Promise Amahah, founder of the Nigerian Young Farmers Network, a youth based agriculture development initiative, posits that the current agro economy is driven by modern techniques and without a doubt, the youths are champions in Science, Technology and Innovation (STI) which is the bedrock of the modern agro economy and pivotal to the development of agriculture in Nigeria.
Amahah asserts that a dynamic ecosystem built on reliable data, to connect young people to the opportunities in the agricultural value chain and beyond, bereft of political interference, will boost the youths’ interest in agribusiness.
He further averred that agribusiness can be made attractive to the youths through enhancement of a competitive market for agricultural produce, creating opportunities for training in the adoption of modern technologies, providing insurance against agricultural shocks and risks, and implementation of policies to support institutional researches and training programmes for the youths.
“It should also be understood that sincere and concerted youth engagement is non-negotiable. Harnessing the incredible youth potential for agricultural development will herald a new economic dawn in Nigeria because the present, future and prosperity of Nigeria lies in the youth,” he noted.

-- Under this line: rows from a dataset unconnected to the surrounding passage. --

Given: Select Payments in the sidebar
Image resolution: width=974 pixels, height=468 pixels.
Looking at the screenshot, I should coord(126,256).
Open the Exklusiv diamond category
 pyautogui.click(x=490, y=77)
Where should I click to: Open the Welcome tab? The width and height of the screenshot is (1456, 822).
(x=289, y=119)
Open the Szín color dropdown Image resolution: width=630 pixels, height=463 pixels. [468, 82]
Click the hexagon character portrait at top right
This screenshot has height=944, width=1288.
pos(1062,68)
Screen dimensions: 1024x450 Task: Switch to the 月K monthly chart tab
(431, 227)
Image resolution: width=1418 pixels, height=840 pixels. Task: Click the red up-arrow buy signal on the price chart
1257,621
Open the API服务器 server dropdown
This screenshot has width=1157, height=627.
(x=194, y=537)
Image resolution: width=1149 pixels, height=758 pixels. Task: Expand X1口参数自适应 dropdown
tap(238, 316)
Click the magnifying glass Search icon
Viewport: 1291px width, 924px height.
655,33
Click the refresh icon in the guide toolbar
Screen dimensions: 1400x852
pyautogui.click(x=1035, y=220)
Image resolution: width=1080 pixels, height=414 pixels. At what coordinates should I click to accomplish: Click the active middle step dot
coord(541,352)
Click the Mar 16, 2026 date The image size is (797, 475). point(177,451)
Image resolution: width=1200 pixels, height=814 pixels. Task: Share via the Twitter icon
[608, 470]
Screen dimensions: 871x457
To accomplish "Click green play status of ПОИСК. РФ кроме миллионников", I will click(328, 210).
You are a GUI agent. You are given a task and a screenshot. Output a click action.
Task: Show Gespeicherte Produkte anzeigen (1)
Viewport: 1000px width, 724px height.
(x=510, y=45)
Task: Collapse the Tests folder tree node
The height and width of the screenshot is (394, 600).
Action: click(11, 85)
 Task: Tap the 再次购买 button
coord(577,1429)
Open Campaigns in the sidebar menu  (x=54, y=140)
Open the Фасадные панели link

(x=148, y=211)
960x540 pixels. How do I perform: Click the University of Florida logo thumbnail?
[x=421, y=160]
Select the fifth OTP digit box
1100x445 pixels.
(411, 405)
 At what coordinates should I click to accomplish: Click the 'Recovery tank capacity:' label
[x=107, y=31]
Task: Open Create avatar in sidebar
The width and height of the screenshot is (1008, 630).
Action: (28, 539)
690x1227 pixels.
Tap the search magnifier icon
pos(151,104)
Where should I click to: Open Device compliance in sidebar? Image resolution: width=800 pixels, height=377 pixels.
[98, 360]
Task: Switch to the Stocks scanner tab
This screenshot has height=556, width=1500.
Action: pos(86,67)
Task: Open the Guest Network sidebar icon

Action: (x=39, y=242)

Akin Alabi, co-founder, Corporate Farmers International, an agribusiness/agrimedia company, noted that the agribusiness sector is the largest sector that can actually accommodate both the skilled and the unskilled youth as it encompasses a diverse value chain that can incorporate youths across all boards regardless of social or education background.
According to him, the role of the government is basically to provide an enabling environment in terms of land resources and policies that will enable the youths and young agripreneurs to invest in the agribusiness space.
Alabi also called for the development of innovative financing such as crowdfunding and other funding processes that can help develop the agribusiness sector and support youths willing to engage in its diverse opportunities.